Selected text:
---*---

INDIA: AHRC calls for international protest over massacre, questions Indian “democracy”
(Hong Kong, March 15, 2007) The Asian Human Rights Commission (AHRC) on Thursday called for widespread protest to a massacre on Wednesday at an Indian village in which dozens of persons, including women and children, are reported to have been killed, saying that it signalled the decline of India’s democracy.
“We are horrified and disgusted at reports coming from West Bengal of the killings in Nandigram,” Basil Fernando, executive director of the Hong Kong-based regional group said.
Earlier in the day the AHRC issued an urgent appeal on the incident, in which some 5000 police, paramilitaries and members of the ruling state communist party are reported to have launched an assault on parts of East Midnapur district where villagers had been protesting the planned construction of a special industrial area.
Latest official reports have the official death toll at 14; however, unconfirmed reports put the number at over 50, with large numbers of seriously wounded persons being brought to ill-equipped rural medical centres.

---*---

Data:
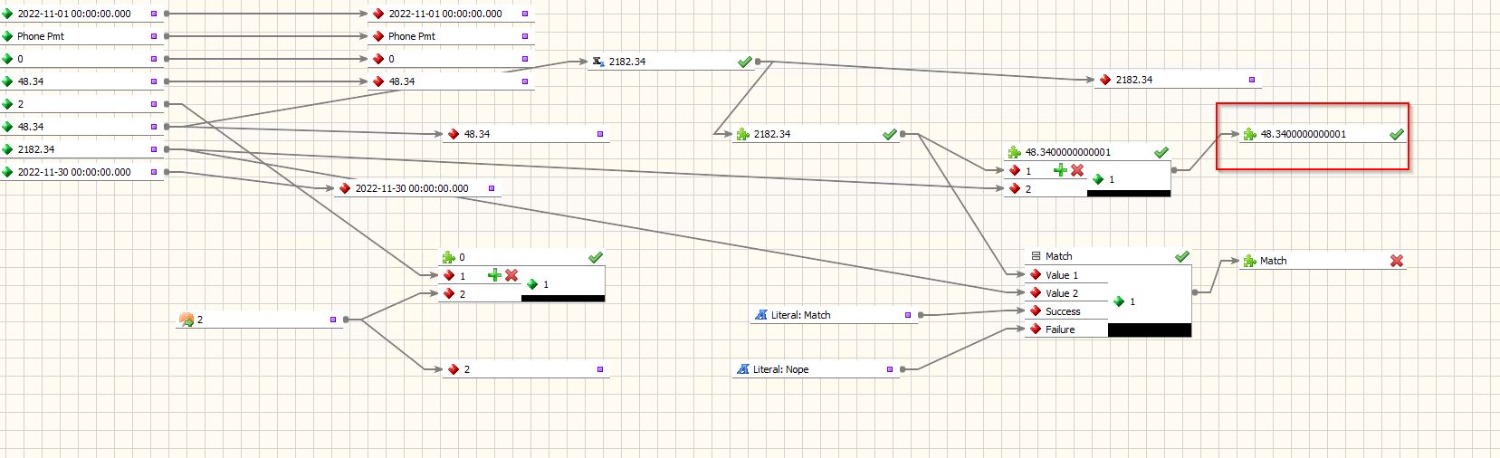This screenshot has height=458, width=1500.
Task: Click green checkmark inside red highlighted node
Action: tap(1396, 133)
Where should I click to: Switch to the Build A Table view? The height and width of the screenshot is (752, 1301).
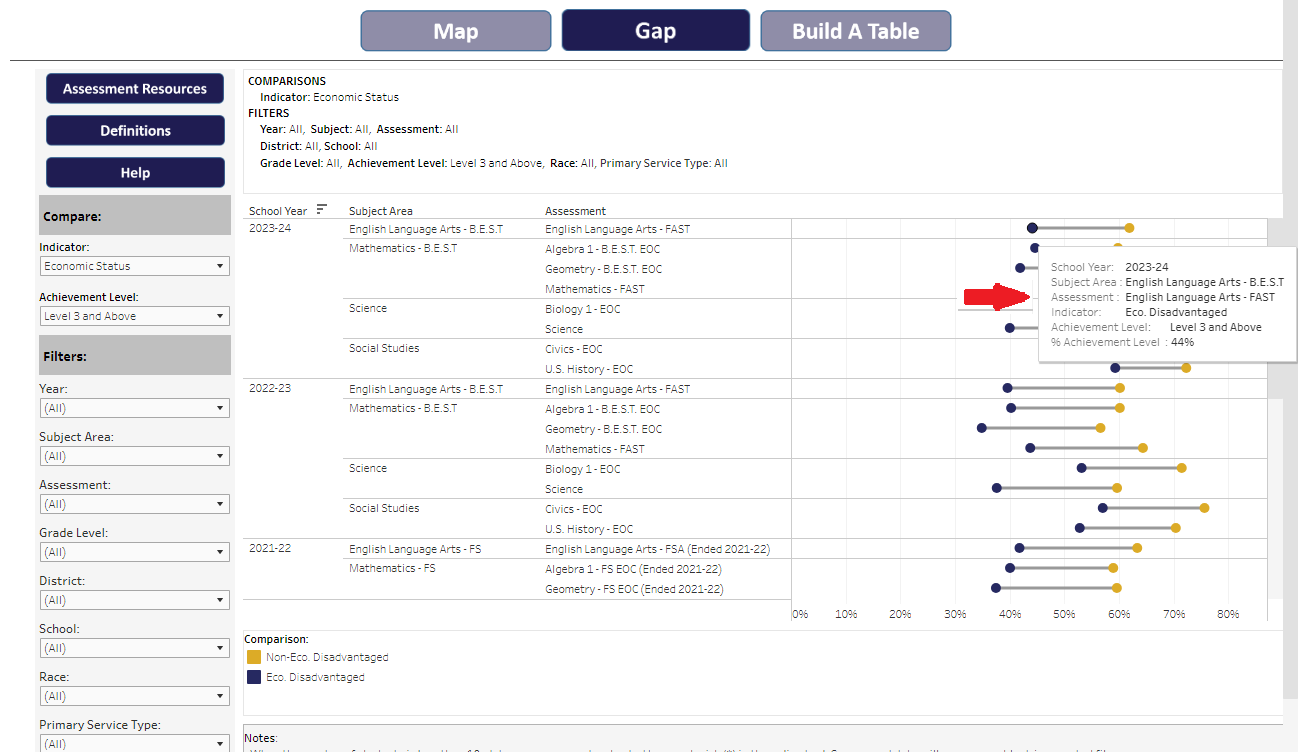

---*---

Exercise A:
In the Nandigram press release, what is the latest official death toll?
Exercise B:
Summarize the Nandigram press release in two sentences.
Exercise C:
Write out the part of the Nandigram press release that begins at the words "(Hong Kong, March" and stops after the words "of India’s democracy.".

Answer space A:
The latest official reports put the death toll at 14.

Answer space B:
On March 15, 2007, the Asian Human Rights Commission called for widespread protest over a massacre in Nandigram, West Bengal, and said the killings signalled the decline of India's democracy. Some 5000 police, paramilitaries and members of the ruling state communist party reportedly attacked villagers who had been protesting a planned special industrial area, and the official death toll of 14 falls well short of unconfirmed reports of over 50 dead.

Answer space C:
(Hong Kong, March 15, 2007) The Asian Human Rights Commission (AHRC) on Thursday called for widespread protest to a massacre on Wednesday at an Indian village in which dozens of persons, including women and children, are reported to have been killed, saying that it signalled the decline of India’s democracy.